──────── PASSAGE FOURNI ────────

Alors que la France doit, tous les jours un peu plus, faire face au débat que provoque la montée d’un islam radical dans ses rues et ses écoles, Najat Vallaud-Belkacem, la ministre de l’éducation nationale, a dit la semaine dernière qu’elle se sentait préoccupée par le développement des écoles dites « hors contrat » – ces établissements scolaires totalement indépendants du contrôle de l’Etat  – qui sont autant de « choix pédagogiques » pouvant exprimer un « repli religieux ou communautaire ».

 

(Rappelons tout de suite que les établissements hors contrat ont une gestion totalement autonome, embauchent qui ils veulent sans qu’il soit nécessaire de posséder un diplôme, et ne sont pas non plus tenus de suivre les programmes officiels, même si l’Etat, au nom du droit à l’éducation qui revient à chaque enfant, veille à ce qu’un minimum de connaissances soit acquis).

 

« Des citoyens, des élus locaux sont inquiets de voir se développer en France des embrigadements idéologiques ou confessionnels hostiles aux valeurs républicaines… »

 

« Il me faut convenir devant vous que le ministère de l’Education nationale est aujourd’hui effectivement préoccupé par le rythme de développement des établissements privés hors contrat et de l’instruction à domicile », a fait savoir Najat Vallaud-Belkacem jeudi dernier lors d’un point avec la presse.

 

Avant d’ajouter : « Je reçois de plus en plus de signalements dans le contexte anxiogène que nous vivons. Des citoyens, des élus locaux sont inquiets de voir se développer en France des embrigadements idéologiques ou confessionnels hostiles aux valeurs républicaines. » Et de conclure : « Renforcer le contrôle du droit à l’éducation, c’est le meilleur moyen de protéger la liberté de l’enseignement. »

 

Dans les faits, les mesures annoncées ne sont pas de grande ampleur puisqu’il s’agit surtout de modifier l’obtention du droit à ouvrir un établissement d’éducation hors contrat, mais leurs retombées peuvent s’avérer déplorables.

──────── EXTRAIT SOURCE ────────

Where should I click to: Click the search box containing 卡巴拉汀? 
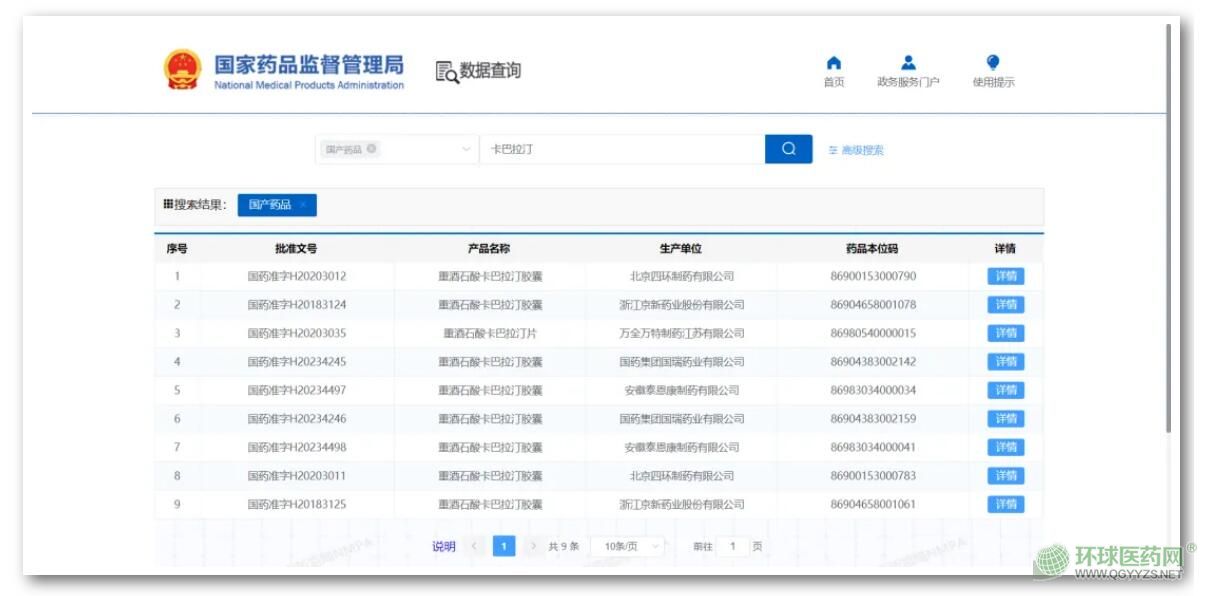pos(620,149)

────────

## OBJECTIF 1
Relevez toutes les caractéristiques que le texte sur les écoles hors contrat attribue aux établissements hors contrat dans la parenthèse qui commence par « Rappelons tout de suite ».
## OBJECTIF 2
Reprenez le texte sur les écoles hors contrat et poursuivez-le à partir de sa dernière phrase.

## RÉSULTAT FINAL 1
- une gestion totalement autonome
- l'embauche de qui ils veulent, sans qu'il soit nécessaire de posséder un diplôme
- l'absence d'obligation de suivre les programmes officiels

## RÉSULTAT FINAL 2
 

Jusqu’ici en effet, il suffisait de déposer une déclaration préalable à la mairie, devant le rectorat et le procureur de la République. Les autorités disposaient jusqu’à ce jour de délais courts (huit jours pour le maire, un mois pour l’administration) pour s’opposer à l’ouverture d’un établissement hors contrat qui en faisaient la demande. Alors qu’au contraire qu’inversement, pour obtenir la fermeture d’un établissement une fois ouvert, une procédure devant la justice est nécessaire et elle prend environ une année scolaire pour aboutir. Estimant que les délais de création sont bien trop courts, le ministère propose donc, à la place, de passer à un système d’autorisation préalable, « avec un délai d’instruction raisonnable de quatre mois », même si un refus de la part des autorités peut être ensuite contesté devant la justice.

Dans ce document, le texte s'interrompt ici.